-3

I wrote a query which is pretty simple:

var locations = await _context.Locations
                .Include(x => x.LocationsOfTheUsers)
                .Include(x => x.Address)
                    .ThenInclude(x => x.County)
                .Where(CalculateFilters(searchObj))
                .ToListAsync(cancellationToken);

And everytime LocationsOfTheUsers were null so I decided to .Include(x => x.LocationsOfTheUsers) and I received results as expected but I'm not sure why do I have to include this collections since it's defined like this:

public class Location
{
    public string Title { get; set; }
    public long? RegionId { get; set; }
    public Region Region { get; set; }
    public long? AddressId { get; set; }
    public Address Address { get; set; }
    public long? CountyId { get; set; }
    public County County { get; set; }
    public ICollection<LocationsOfTheUsers> LocationsOfTheUsers { get; set; }
}

I thought this will be automatically included since it exist as ICollection in Location class.

So why is .Include() on LocationsOfTheUsers needed here?

Thanks guys

Cheers

Roxy'Pro
  • 4,216
  • 9
  • 40
  • 102
  • https://learn.microsoft.com/en-us/ef/core/querying/related-data – Johnathan Barclay Aug 14 '20 at 14:09
  • 2
    Read the docs, read [ask] and show your research.
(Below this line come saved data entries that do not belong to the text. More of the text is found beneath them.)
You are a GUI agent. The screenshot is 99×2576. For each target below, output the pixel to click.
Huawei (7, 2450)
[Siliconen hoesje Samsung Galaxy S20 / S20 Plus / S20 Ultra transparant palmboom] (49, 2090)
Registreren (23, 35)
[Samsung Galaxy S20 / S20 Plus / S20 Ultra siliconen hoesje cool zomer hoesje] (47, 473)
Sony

Counter-question: why should Entity Framework always join all related tables (and until how deep) when querying for records? You can either use lazy loading (but don't) or include exactly what you need where you need it. – CodeCaster Aug 14 '20 at 14:10

3 Answers3

1

In entity framework the non-virtual properties represent the columns of the tables, the virtual properties represent the relations between the tables (one-to-many, many-to-many, ...)

So your property should have been defined as:

public virtual ICollection<LocationsOfTheUsers> LocationsOfTheUsers { get; set; }

One of the slower parts of a database query is the transfer of the selected data from the database management system to your local process. Hence it is wise to limit the selected data to the values you actually plan to use.

If you have a one-to-many relation between Schools and Students, and you ask for School [10] you don't want automatically to fetch its 2000 Students.

Even if you would like to have "School [10] with all its Students" it would not be efficient to use Include to also fetch the Students. Every Student will have a foreign key SchoolId with a Value of [10]. If you would use Include you would transfer this foreign key 2000 times. What a waste!

When using entity framework always use Select to fetch data and select only the properties that you actually plan to use. Only use Include if you plan to change the included items.

This way you can separate your database table structure from the actual query. If your database structure changes, only the query changes, users of your query don't notice the internal changes.

Apart from better performance and more robustness against changes, readers of your code can more easily see what values are in their query.

Certainly don't use Include to save you some typing. Having to debug one error after future changes will take way more time than you will ever save by typeing include instead of Select

Finally: limit your data early in your process, so put the Where in front.

So your query should be:

var predicate = CalculateFilters(searchObj)
var queryLocations = dbContext.Locations
    .Where(predicate)
    .Select(location => new
    {
         // Select only the location properties that you plan to use
         Id = location.Id,
         Name = location.Name,

         // Locations Of the users:
         UserLocations = location.LocationsOfTheUsers
            .Select(userLocation => new
            {
                 // again: only the properties that you plan to use
                 Id = userLocation.Id,
                 ...

                 // Not needed, you already know the value
                 // LocationId = userLocation.LocationId
            })
            .ToList(),

            Address = new
            {
                 Street = location.Address.Street,
                 PostCode = location.Addrress.PostCode,
                 ...

                 County = location.Address.County.Name // if you only want one property

                 // or if you want more properties:
                 County = new
                 {
                     Name = location.Address.County.Name,
                     Abbr = location.Address.Count.Abbr,
                     ...
                 }),
            },
        });
Harald Coppoolse
  • 28,834
  • 7
  • 67
  • 116
0

I thought this will be automatically included since it exist as ICollection in Location class.

Well, it's not automatically included, probably for performance reasons as the graph of related entities and their recursive child entities may be rather deep.

That's why you use eager loading to explicitly include the related entities that you want using the Include method.

The other option is to use lazy loading which means that the related entities are loaded as soon as you access the navigation property in your code, assuming some prerequisites are fulfilled and that the context is still around when this happens.

Please refer to the docs for more information.

mm8
  • 163,881
  • 10
  • 57
  • 88
0

I believe you are using EntityFrameworkCore. In EntityFramework (EF6), lazy loading is enabled by default, However, in EntityFrameworkCore, lazy loading related entities is handled by a separate package Microsoft.EntityFrameworkCore.Proxies.

To enable the behaviour you are seeking, install the above package and add the following code

protected override void OnConfiguring(DbContextOptionsBuilder optionsBuilder)
{
    optionsBuilder.UseLazyLoadingProxies();
}

After this, the related entities will be loaded without the Include call.